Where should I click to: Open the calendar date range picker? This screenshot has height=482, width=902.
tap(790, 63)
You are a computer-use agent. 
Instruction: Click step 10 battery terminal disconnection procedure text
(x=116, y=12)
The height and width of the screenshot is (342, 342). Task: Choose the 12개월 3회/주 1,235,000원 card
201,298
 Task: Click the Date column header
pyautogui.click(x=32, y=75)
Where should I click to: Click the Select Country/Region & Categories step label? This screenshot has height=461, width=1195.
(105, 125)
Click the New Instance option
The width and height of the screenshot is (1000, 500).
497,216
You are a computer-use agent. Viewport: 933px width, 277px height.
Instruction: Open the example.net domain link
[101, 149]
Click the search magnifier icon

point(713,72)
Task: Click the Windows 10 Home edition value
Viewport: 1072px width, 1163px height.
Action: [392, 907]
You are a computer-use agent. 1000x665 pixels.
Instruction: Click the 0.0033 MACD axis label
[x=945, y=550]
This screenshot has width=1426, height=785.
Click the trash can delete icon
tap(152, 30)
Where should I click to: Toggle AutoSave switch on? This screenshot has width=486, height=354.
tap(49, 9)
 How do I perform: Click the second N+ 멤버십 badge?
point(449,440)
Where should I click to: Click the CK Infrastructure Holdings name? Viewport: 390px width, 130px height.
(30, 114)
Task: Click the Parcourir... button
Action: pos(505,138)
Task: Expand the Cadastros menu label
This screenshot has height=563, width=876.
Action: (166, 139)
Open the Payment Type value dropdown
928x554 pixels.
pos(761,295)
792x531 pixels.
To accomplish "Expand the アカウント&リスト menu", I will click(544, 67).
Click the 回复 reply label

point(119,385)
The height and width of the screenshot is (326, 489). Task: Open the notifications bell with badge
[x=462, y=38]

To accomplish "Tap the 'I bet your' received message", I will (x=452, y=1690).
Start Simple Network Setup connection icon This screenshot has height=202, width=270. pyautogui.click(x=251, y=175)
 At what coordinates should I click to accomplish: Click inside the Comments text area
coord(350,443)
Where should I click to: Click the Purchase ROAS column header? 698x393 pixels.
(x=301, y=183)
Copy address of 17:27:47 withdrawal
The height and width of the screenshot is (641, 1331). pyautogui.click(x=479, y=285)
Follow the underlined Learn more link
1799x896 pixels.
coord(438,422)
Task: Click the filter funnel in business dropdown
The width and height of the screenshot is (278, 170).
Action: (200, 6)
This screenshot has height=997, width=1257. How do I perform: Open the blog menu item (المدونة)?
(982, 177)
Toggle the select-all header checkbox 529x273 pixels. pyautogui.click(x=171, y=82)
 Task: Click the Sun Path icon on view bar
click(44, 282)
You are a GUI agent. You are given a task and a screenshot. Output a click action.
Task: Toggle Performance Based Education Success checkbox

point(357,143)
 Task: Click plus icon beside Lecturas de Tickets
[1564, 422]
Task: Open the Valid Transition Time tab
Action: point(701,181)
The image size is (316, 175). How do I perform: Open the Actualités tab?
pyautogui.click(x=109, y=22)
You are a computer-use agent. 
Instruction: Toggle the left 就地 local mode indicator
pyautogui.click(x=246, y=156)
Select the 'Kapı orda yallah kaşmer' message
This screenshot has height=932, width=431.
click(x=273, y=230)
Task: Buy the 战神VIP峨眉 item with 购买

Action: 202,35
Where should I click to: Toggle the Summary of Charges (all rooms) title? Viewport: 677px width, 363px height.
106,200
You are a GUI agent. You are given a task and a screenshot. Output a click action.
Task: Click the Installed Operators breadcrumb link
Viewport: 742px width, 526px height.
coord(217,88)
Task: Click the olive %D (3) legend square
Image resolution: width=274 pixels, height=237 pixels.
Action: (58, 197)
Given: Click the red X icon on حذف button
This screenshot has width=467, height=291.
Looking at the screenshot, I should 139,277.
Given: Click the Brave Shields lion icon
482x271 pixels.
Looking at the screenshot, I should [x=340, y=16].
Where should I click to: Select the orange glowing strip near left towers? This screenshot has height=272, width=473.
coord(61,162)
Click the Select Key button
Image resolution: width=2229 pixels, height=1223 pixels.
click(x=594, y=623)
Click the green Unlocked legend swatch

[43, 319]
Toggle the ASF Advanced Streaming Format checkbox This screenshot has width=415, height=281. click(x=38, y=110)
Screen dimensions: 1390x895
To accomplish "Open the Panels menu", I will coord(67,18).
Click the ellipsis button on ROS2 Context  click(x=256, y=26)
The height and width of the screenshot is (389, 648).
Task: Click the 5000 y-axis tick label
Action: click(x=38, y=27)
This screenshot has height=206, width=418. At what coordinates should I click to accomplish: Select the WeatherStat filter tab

....

[Your instructions] Reproduce the material exactly. Every line must match.

[Solution to the problem]
Where should I click to: Open the calendar date range picker? This screenshot has height=482, width=902.
tap(790, 63)
You are a computer-use agent. 
Instruction: Click step 10 battery terminal disconnection procedure text
(x=116, y=12)
The height and width of the screenshot is (342, 342). Task: Choose the 12개월 3회/주 1,235,000원 card
201,298
 Task: Click the Date column header
pyautogui.click(x=32, y=75)
Where should I click to: Click the Select Country/Region & Categories step label? This screenshot has height=461, width=1195.
(105, 125)
Click the New Instance option
The width and height of the screenshot is (1000, 500).
497,216
You are a computer-use agent. Viewport: 933px width, 277px height.
Instruction: Open the example.net domain link
[101, 149]
Click the search magnifier icon

point(713,72)
Task: Click the Windows 10 Home edition value
Viewport: 1072px width, 1163px height.
Action: [392, 907]
You are a computer-use agent. 1000x665 pixels.
Instruction: Click the 0.0033 MACD axis label
[x=945, y=550]
This screenshot has width=1426, height=785.
Click the trash can delete icon
tap(152, 30)
Where should I click to: Toggle AutoSave switch on? This screenshot has width=486, height=354.
tap(49, 9)
 How do I perform: Click the second N+ 멤버십 badge?
point(449,440)
Where should I click to: Click the CK Infrastructure Holdings name? Viewport: 390px width, 130px height.
(30, 114)
Task: Click the Parcourir... button
Action: pos(505,138)
Task: Expand the Cadastros menu label
This screenshot has height=563, width=876.
Action: (166, 139)
Open the Payment Type value dropdown
928x554 pixels.
pos(761,295)
792x531 pixels.
To accomplish "Expand the アカウント&リスト menu", I will click(544, 67).
Click the 回复 reply label

point(119,385)
The height and width of the screenshot is (326, 489). Task: Open the notifications bell with badge
[x=462, y=38]

To accomplish "Tap the 'I bet your' received message", I will (x=452, y=1690).
Start Simple Network Setup connection icon This screenshot has height=202, width=270. pyautogui.click(x=251, y=175)
 At what coordinates should I click to accomplish: Click inside the Comments text area
coord(350,443)
Where should I click to: Click the Purchase ROAS column header? 698x393 pixels.
(x=301, y=183)
Copy address of 17:27:47 withdrawal
The height and width of the screenshot is (641, 1331). pyautogui.click(x=479, y=285)
Follow the underlined Learn more link
1799x896 pixels.
coord(438,422)
Task: Click the filter funnel in business dropdown
The width and height of the screenshot is (278, 170).
Action: (200, 6)
This screenshot has height=997, width=1257. How do I perform: Open the blog menu item (المدونة)?
(982, 177)
Toggle the select-all header checkbox 529x273 pixels. pyautogui.click(x=171, y=82)
 Task: Click the Sun Path icon on view bar
click(44, 282)
You are a GUI agent. You are given a task and a screenshot. Output a click action.
Task: Toggle Performance Based Education Success checkbox

point(357,143)
 Task: Click plus icon beside Lecturas de Tickets
[1564, 422]
Task: Open the Valid Transition Time tab
Action: point(701,181)
The image size is (316, 175). How do I perform: Open the Actualités tab?
pyautogui.click(x=109, y=22)
You are a computer-use agent. 
Instruction: Toggle the left 就地 local mode indicator
pyautogui.click(x=246, y=156)
Select the 'Kapı orda yallah kaşmer' message
This screenshot has height=932, width=431.
click(x=273, y=230)
Task: Buy the 战神VIP峨眉 item with 购买

Action: 202,35
Where should I click to: Toggle the Summary of Charges (all rooms) title? Viewport: 677px width, 363px height.
106,200
You are a GUI agent. You are given a task and a screenshot. Output a click action.
Task: Click the Installed Operators breadcrumb link
Viewport: 742px width, 526px height.
coord(217,88)
Task: Click the olive %D (3) legend square
Image resolution: width=274 pixels, height=237 pixels.
Action: (58, 197)
Given: Click the red X icon on حذف button
This screenshot has width=467, height=291.
Looking at the screenshot, I should 139,277.
Given: Click the Brave Shields lion icon
482x271 pixels.
Looking at the screenshot, I should [x=340, y=16].
Where should I click to: Select the orange glowing strip near left towers? This screenshot has height=272, width=473.
coord(61,162)
Click the Select Key button
Image resolution: width=2229 pixels, height=1223 pixels.
click(x=594, y=623)
Click the green Unlocked legend swatch

[43, 319]
Toggle the ASF Advanced Streaming Format checkbox This screenshot has width=415, height=281. click(x=38, y=110)
Screen dimensions: 1390x895
To accomplish "Open the Panels menu", I will coord(67,18).
Click the ellipsis button on ROS2 Context  click(x=256, y=26)
The height and width of the screenshot is (389, 648).
Task: Click the 5000 y-axis tick label
Action: click(x=38, y=27)
This screenshot has height=206, width=418. At what coordinates should I click to accomplish: Select the WeatherStat filter tab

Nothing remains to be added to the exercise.